§ **Goal**
Starting at the line that contains "Where should I" and continuing through the end of the records, rewrite each line as a Markdown table with the columns Row and Line, leaving out blank lines and pictures.

§ **Data to use**
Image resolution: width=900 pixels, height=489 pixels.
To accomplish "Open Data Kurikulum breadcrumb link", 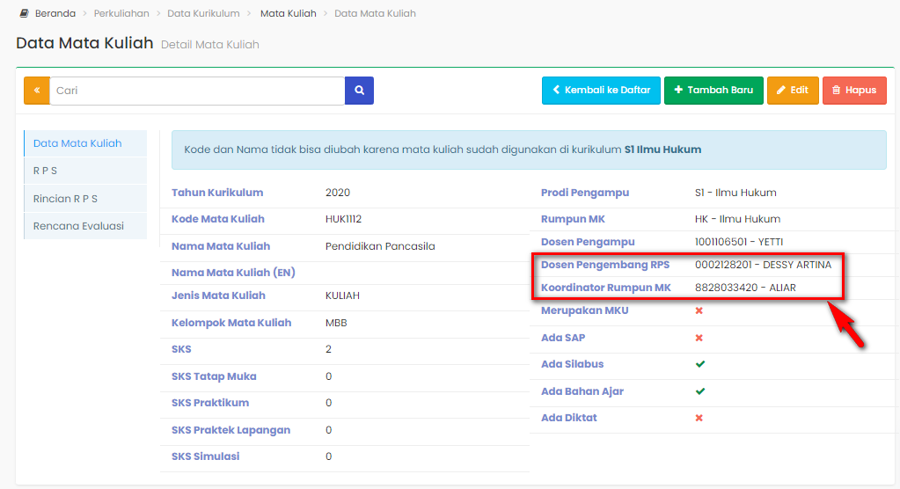I will tap(203, 14).
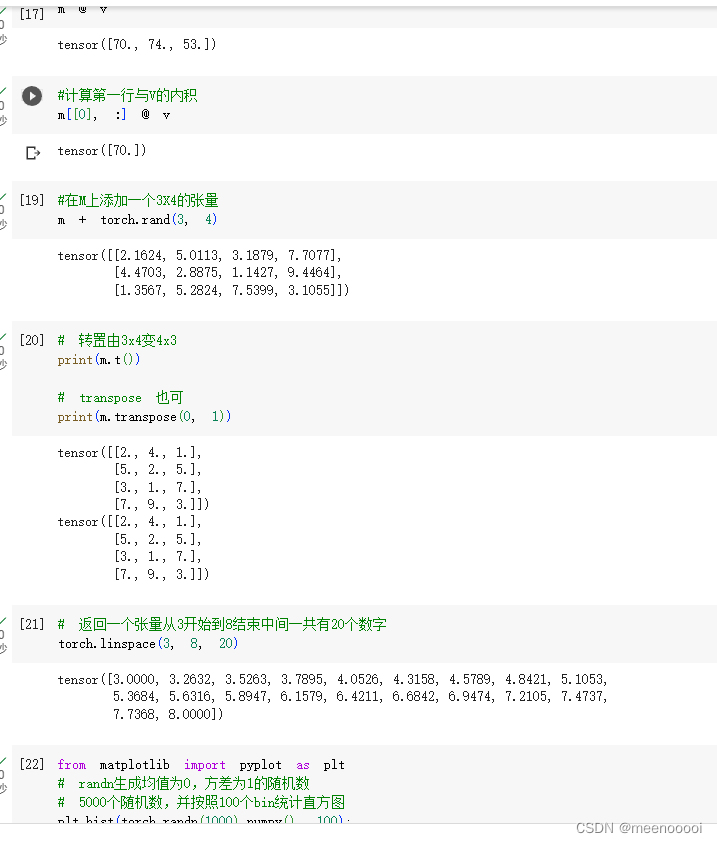Click the linspace tensor output values
717x843 pixels.
[333, 697]
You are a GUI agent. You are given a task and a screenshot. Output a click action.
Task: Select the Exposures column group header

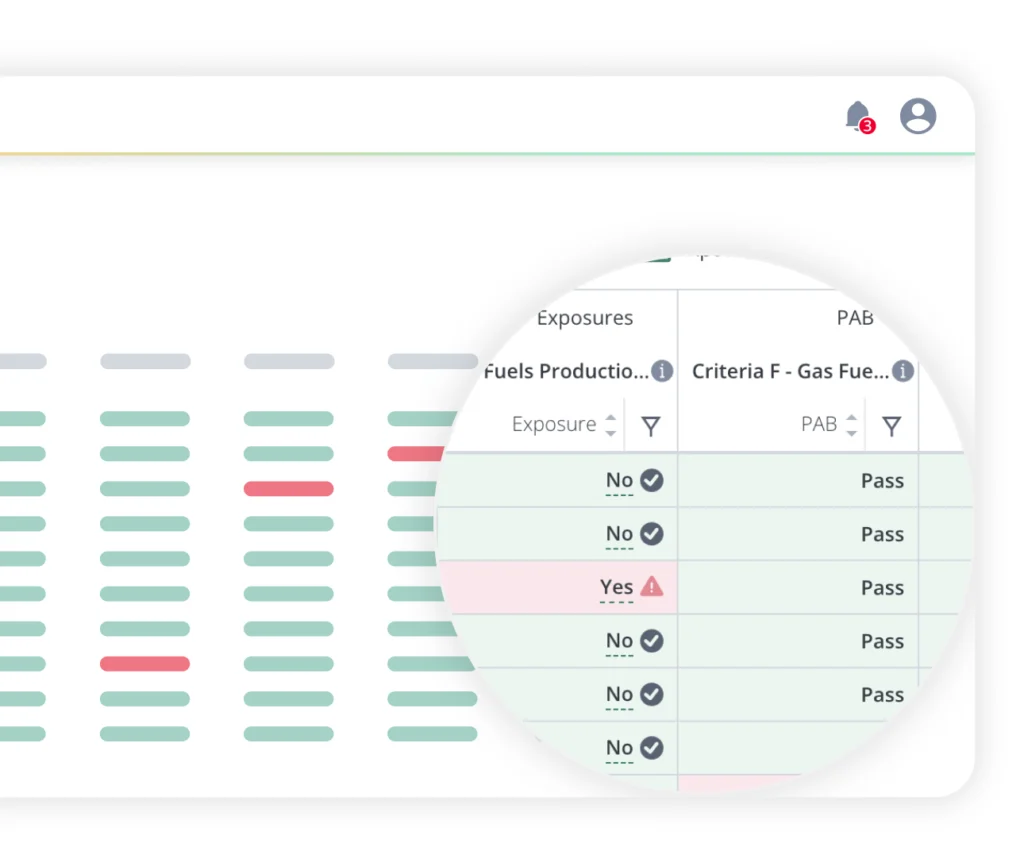[584, 317]
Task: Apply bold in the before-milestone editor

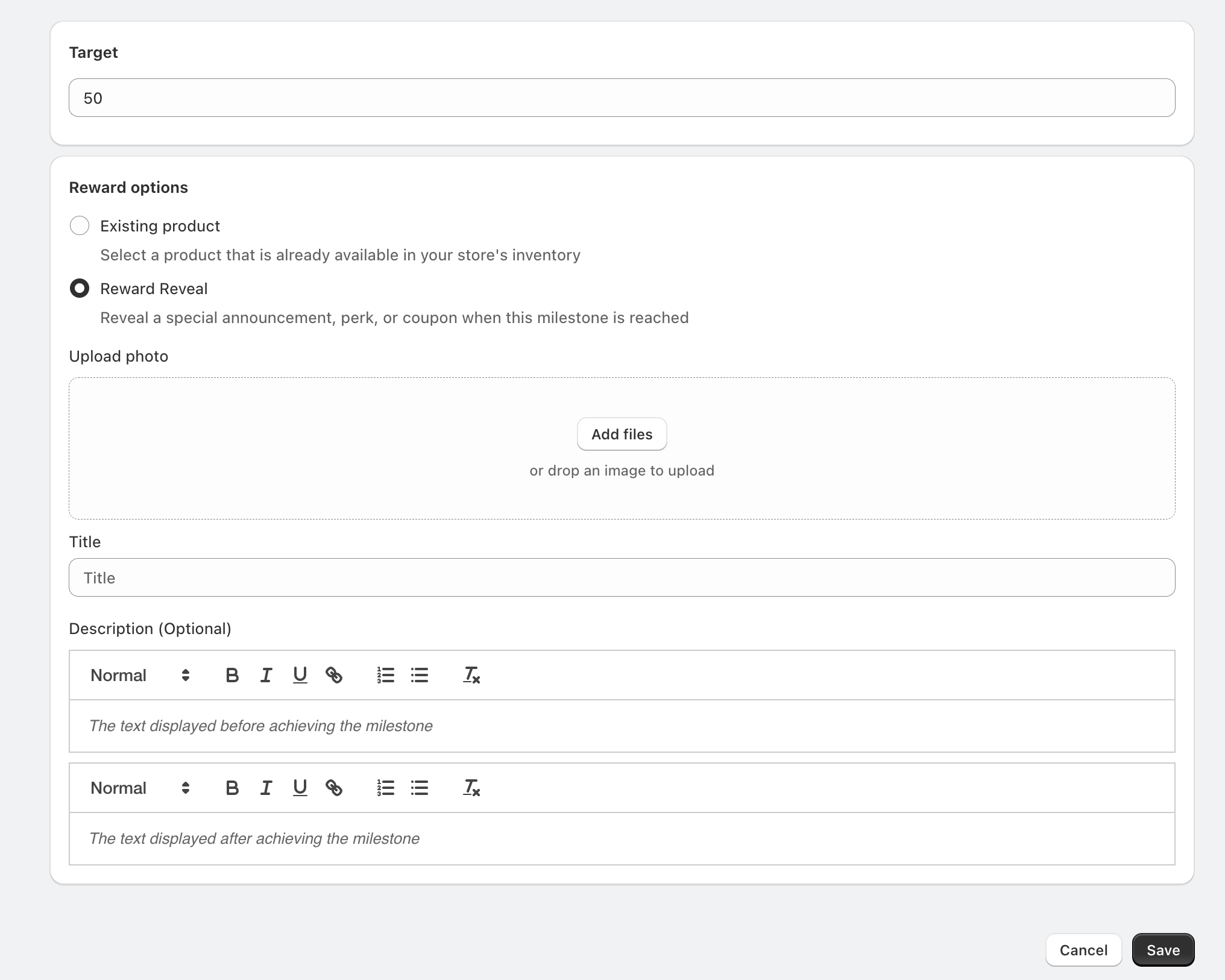Action: pyautogui.click(x=232, y=675)
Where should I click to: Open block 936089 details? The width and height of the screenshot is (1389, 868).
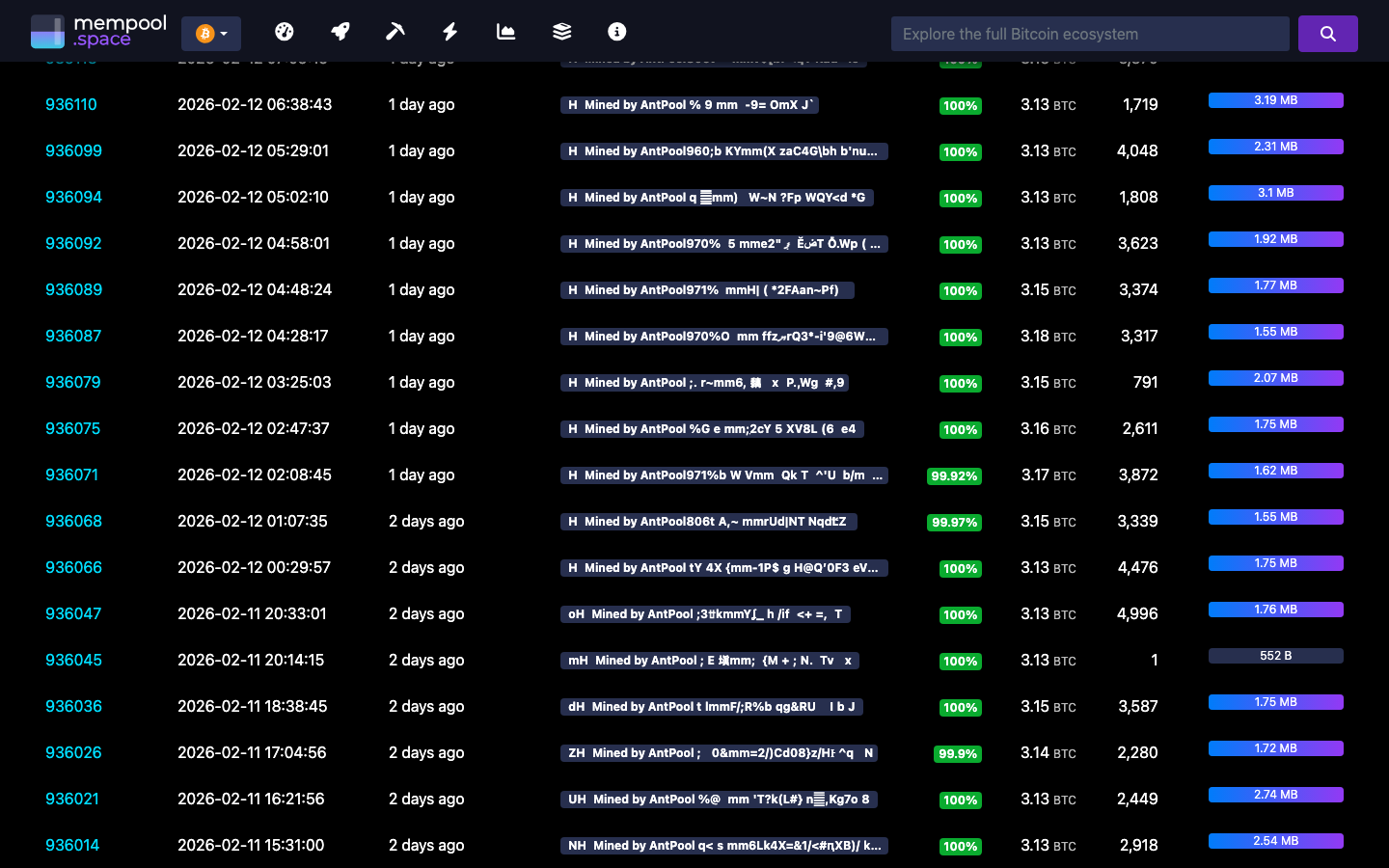click(x=74, y=289)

§ **The solution**
| Row | Line |
|---|---|
| 1 | Where should I click to: Open block 936089 details? The width and height of the screenshot is (1389, 868). |
| 2 | click(x=74, y=289) |